- [WORK INSTRUCTIONS]
Both the line below containing "Switch to the Vehicle" and the line containing "You are a computer-use agent. Screen dimensions: 768x564", along with every line between them, should be repeated exactly; no other line belongs in the answer.

- [AVAILABLE DATA]
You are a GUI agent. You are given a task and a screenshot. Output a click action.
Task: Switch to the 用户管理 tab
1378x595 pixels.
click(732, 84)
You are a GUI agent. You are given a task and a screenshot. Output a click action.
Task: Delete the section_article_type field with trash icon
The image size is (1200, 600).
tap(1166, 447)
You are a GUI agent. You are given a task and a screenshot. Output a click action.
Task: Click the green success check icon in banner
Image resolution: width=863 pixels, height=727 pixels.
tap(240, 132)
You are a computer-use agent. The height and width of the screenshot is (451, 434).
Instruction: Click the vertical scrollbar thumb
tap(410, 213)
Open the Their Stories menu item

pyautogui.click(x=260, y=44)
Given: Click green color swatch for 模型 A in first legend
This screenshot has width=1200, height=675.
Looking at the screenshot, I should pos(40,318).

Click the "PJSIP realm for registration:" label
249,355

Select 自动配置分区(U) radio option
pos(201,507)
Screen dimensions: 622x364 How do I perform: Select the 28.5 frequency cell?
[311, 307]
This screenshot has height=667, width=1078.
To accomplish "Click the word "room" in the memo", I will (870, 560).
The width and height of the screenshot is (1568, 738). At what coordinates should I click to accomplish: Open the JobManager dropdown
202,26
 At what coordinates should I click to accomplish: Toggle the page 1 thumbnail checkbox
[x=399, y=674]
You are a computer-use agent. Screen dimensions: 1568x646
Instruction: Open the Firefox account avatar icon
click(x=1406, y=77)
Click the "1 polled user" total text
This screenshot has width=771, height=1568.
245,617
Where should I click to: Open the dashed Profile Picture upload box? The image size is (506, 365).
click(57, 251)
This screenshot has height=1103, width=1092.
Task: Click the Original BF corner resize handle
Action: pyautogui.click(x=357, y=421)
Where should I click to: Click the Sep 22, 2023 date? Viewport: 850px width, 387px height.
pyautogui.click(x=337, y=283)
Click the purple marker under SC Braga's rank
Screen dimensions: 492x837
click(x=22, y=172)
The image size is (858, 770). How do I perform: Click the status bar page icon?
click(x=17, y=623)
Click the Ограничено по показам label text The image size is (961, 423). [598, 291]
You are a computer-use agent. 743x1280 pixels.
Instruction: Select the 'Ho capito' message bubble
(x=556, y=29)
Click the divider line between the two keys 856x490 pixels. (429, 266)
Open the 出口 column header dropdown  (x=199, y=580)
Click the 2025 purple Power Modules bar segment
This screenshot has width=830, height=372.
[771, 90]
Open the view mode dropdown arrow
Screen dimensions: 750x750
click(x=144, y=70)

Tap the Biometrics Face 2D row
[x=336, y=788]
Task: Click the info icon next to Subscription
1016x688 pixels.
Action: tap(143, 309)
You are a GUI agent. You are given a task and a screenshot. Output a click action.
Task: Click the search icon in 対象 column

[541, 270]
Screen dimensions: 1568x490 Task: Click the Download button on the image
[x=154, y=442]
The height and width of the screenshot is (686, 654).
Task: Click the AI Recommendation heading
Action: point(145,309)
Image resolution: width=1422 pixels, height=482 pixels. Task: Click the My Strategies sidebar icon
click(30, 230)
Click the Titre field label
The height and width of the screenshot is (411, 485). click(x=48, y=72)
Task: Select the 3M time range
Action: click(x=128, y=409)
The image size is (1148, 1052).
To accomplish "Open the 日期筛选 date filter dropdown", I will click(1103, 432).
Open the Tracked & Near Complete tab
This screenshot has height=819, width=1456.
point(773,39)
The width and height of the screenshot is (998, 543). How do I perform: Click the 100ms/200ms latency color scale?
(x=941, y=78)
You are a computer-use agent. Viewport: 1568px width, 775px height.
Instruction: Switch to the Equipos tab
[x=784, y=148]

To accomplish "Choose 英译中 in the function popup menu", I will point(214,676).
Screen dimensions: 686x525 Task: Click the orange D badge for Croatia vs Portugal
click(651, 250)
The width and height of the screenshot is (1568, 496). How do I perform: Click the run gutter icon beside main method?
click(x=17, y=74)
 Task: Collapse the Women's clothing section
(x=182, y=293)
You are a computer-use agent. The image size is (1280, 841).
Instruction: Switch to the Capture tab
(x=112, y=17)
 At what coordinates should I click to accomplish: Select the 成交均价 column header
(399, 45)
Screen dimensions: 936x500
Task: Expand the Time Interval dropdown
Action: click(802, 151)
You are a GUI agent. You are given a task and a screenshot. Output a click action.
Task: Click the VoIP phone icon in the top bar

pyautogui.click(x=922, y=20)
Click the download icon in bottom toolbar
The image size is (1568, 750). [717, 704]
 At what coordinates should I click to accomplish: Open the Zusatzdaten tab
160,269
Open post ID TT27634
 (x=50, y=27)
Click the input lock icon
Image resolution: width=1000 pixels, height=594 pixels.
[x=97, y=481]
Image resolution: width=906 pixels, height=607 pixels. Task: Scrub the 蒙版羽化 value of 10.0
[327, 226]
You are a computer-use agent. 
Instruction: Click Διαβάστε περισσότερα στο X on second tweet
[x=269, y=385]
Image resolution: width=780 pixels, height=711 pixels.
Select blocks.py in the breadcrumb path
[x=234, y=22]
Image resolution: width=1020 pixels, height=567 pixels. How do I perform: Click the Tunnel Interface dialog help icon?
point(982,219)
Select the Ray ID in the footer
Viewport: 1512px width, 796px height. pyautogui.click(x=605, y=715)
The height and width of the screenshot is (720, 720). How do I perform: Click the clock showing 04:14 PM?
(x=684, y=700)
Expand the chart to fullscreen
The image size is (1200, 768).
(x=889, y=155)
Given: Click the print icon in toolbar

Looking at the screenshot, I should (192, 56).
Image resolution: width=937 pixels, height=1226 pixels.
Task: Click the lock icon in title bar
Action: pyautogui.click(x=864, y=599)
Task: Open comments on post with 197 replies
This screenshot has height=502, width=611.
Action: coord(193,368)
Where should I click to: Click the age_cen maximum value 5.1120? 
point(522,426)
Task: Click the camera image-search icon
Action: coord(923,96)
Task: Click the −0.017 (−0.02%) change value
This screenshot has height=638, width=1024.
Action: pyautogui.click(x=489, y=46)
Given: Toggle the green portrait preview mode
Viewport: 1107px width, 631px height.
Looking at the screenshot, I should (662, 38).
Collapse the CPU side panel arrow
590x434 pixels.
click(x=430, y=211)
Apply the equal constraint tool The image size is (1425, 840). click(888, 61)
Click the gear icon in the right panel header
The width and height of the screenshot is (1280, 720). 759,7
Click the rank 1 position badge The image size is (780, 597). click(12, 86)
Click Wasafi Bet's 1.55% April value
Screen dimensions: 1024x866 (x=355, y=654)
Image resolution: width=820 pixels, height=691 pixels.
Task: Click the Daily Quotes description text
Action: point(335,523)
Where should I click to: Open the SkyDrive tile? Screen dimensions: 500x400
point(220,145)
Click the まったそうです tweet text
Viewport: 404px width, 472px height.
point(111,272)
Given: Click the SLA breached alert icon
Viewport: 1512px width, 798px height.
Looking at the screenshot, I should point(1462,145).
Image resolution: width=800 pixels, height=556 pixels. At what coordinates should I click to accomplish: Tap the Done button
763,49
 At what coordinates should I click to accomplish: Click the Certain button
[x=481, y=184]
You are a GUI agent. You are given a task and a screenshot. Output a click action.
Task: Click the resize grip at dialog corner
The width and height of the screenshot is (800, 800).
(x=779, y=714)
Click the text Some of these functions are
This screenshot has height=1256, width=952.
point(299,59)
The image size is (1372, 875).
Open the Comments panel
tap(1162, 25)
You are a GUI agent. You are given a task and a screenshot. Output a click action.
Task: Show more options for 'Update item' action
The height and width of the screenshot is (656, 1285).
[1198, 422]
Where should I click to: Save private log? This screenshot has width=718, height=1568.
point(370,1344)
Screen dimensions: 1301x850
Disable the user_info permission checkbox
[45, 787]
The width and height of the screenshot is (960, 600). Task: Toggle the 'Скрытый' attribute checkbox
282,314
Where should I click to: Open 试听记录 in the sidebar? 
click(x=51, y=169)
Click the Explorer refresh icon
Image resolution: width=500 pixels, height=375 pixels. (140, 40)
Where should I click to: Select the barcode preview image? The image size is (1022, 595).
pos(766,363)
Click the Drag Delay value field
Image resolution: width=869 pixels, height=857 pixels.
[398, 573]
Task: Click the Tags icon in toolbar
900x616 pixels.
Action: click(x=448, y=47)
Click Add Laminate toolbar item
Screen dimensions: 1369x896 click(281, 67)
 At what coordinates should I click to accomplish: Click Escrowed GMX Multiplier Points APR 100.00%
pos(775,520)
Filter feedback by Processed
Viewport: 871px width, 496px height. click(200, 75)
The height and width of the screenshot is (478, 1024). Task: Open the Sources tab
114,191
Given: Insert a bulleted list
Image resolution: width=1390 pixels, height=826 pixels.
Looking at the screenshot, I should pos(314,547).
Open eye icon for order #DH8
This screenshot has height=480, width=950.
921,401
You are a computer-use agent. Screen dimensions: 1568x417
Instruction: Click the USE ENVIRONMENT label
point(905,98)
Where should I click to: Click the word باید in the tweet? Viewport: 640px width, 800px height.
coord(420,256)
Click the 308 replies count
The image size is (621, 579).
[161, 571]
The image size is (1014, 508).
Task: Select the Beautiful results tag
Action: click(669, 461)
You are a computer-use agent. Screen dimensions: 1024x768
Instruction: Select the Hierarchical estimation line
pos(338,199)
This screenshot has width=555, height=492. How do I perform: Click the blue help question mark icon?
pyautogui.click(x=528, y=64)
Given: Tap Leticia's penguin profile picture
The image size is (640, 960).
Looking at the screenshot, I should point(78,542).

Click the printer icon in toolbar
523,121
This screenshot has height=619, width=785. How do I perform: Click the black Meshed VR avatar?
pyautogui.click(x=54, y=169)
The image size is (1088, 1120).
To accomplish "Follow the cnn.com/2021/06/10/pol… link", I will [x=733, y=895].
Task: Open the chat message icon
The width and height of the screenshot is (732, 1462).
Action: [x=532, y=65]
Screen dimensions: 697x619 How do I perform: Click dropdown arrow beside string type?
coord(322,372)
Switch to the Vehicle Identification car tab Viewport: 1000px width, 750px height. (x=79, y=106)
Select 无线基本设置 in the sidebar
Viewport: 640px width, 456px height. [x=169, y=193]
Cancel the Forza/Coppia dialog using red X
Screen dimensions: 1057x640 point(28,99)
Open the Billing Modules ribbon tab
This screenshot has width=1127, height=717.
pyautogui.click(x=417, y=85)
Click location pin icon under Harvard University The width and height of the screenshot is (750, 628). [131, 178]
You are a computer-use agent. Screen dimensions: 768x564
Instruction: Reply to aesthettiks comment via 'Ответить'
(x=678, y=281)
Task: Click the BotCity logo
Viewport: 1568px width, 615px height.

- [RESPONSE BOX]
Switch to the Vehicle Identification car tab Viewport: 1000px width, 750px height. (x=79, y=106)
Select 无线基本设置 in the sidebar
Viewport: 640px width, 456px height. [x=169, y=193]
Cancel the Forza/Coppia dialog using red X
Screen dimensions: 1057x640 point(28,99)
Open the Billing Modules ribbon tab
This screenshot has width=1127, height=717.
pyautogui.click(x=417, y=85)
Click location pin icon under Harvard University The width and height of the screenshot is (750, 628). [131, 178]
You are a computer-use agent. Screen dimensions: 768x564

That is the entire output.